Nonostante la Legislatura sia giunta ormai alle ultime battute, scandite soprattutto dalla approvazione in corso dei provvedimenti finanziari e della Legge di Stabilità, il senatore del Partito Democratico Enzo De Luca continua la sua attività di iniziativa parlamentare. Nei giorni scorsi ha depositato agli atti un disegno di legge volto a migliorare ed aumentare le tutele a favore dei celiaci, cioé dei cittadini affetti da una intolleranza alimentare per il glutine, superando i limiti imposti attualmente sul piano fiscale e delle agevolazioni. Il ddl prevede la distribuzione gratuita di prodotti alimentari specifici e l’eliminazione di ogni tetto per le detrazioni fiscali esistenti. La norma proposta riscrive, integrandolo, l’articolo 4 della legge 4 luglio 2005, n. 123, nei commi 1 e 2.

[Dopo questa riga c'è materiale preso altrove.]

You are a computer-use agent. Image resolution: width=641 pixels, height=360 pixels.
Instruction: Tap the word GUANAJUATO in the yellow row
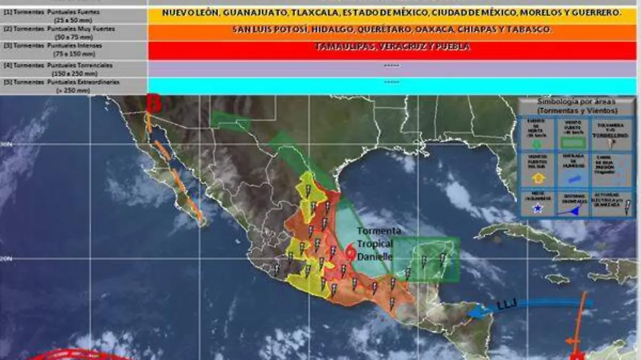pos(244,13)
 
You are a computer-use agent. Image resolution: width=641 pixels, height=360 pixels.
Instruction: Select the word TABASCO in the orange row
pos(532,30)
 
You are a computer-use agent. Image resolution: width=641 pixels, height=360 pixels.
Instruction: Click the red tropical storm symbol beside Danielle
pos(350,252)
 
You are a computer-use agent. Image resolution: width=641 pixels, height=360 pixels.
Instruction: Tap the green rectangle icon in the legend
pos(573,143)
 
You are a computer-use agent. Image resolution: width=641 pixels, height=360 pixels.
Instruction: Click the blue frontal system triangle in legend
pos(573,210)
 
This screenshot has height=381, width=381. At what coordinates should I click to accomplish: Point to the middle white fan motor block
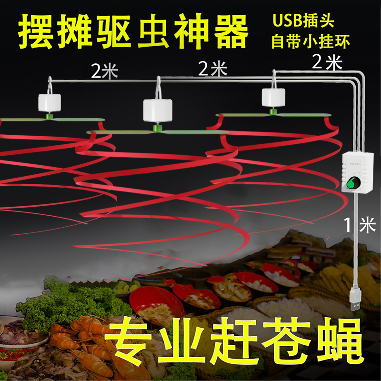(157, 110)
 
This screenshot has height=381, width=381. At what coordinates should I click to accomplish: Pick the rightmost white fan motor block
(273, 98)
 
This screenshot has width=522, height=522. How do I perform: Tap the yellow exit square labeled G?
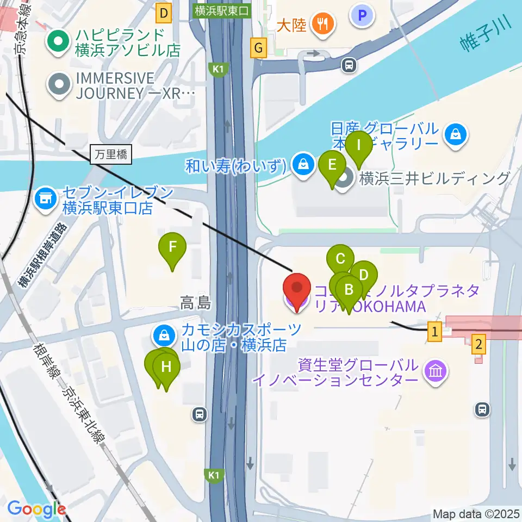coord(258,49)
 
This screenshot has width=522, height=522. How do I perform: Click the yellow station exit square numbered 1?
coord(434,331)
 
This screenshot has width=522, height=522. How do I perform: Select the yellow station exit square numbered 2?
coord(478,344)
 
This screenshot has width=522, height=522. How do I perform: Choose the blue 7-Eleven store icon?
coord(45,199)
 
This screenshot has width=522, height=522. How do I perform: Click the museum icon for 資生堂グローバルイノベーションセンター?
coord(436,372)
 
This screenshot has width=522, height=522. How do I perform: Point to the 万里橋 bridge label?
coord(110,155)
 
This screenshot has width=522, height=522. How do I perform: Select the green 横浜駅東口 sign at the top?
coord(223,11)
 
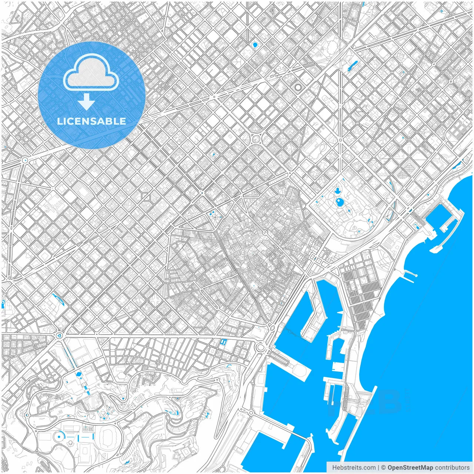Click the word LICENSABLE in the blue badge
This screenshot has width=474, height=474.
pos(91,121)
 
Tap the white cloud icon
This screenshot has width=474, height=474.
pos(91,73)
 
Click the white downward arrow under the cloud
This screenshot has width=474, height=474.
pos(86,102)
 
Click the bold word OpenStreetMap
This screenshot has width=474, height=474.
pos(410,468)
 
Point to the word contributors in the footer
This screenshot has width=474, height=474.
pos(452,468)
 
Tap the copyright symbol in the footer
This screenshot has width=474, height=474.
pos(383,468)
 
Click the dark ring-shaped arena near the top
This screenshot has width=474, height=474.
pos(298,87)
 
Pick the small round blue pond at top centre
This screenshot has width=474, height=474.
pos(255,45)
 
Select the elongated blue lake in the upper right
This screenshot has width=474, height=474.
pos(352,66)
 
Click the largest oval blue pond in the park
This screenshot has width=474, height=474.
pos(340,202)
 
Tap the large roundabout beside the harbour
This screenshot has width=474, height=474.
pos(261,347)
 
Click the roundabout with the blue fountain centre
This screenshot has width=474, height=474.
pos(59,335)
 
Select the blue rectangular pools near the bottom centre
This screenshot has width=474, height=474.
pos(223,342)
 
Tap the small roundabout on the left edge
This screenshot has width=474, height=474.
pos(25,160)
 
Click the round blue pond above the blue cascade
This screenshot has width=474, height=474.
pos(79,374)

“La celiachia è un disturbo che va considerato come una vera e propria patologia: se non curato con un’alimentazione specifica può arrecare gravi danni alla salute, anche sotto il profilo psicologico”, spiega il senatore De Luca. “L’alimentazione priva di glutine impone i problemi e gli oneri di una terapia farmacologica utilizzata per qualsiasi altra patologia cronica o rara, per questo l’obiettivo del ddl è eliminare ogni limite di spesa ai fini dell’accesso alle detrazioni fiscali, superando i limiti imposti dal Servizio Sanitario Nazionale e agevolando i cittadini che soffrono di questa affezione”. Il disegno di legge mira ad estendere gli stessi benefici che la legge riconosce per gli affetti da patologie croniche anche ai celiaci. “Il consumo dei prodotti senza glutine va equiparato ad ogni altra terapia farmacologica prolungata”, aggiunge il senatore irpino, che spiega: “I costi necessari per garantire una corretta alimentazione a chi è portatore di questa intolleranza sono notevoli, basta leggere i risultati dell’inchiesta condotta dalla Associazione Italiana Celiachia, che stima in 200 milioni all’anno gli oneri a carico delle famiglie”. Il testo presentato, che ha visto l’adesione di una ventina di senatori espressione di tutti i gruppi e schieramenti (tra questi due sono del Pdl, uno dell’Idv e uno del Misto-Mpa), si compone di due articoli. Nel primo si riconosce “ai soggetti affetti da celiachia il diritto all’erogazione gratuita di prodotti dietoterapeutici senza glutine”, ponendo in capo al “Ministro della salute, sentita la Conferenza dei presidenti delle regioni e delle province autonome di Trento e di Bolzano”, il compito di definire le modalità organizzative necessarie. Nel secondo, si stabilisce la piena detraibilità ai fini fiscali della “spesa per l’acquisto di prodotti dietetici senza glutine distribuiti nel circuito delle farmacie e delle parafarmacie”, affidando ad un decreto del “Ministro dell’economia e delle finanze, di concerto con il Ministro della salute, da adottarsi entro 30 giorni dalla data di entrata in vigore della presente legge”, il compito di dettare le condizioni per accedere alle agevolazioni.
“La mia iniziativa muove da una esigenza sentita nella società italiana, dove questa grave intolleranza alimentare incide in maniera molto significativa, ma soprattutto intende rispondere alle attese che giungono dalle famiglie che vivono questo problema quotidianamente”, conclude il senatore De Luca.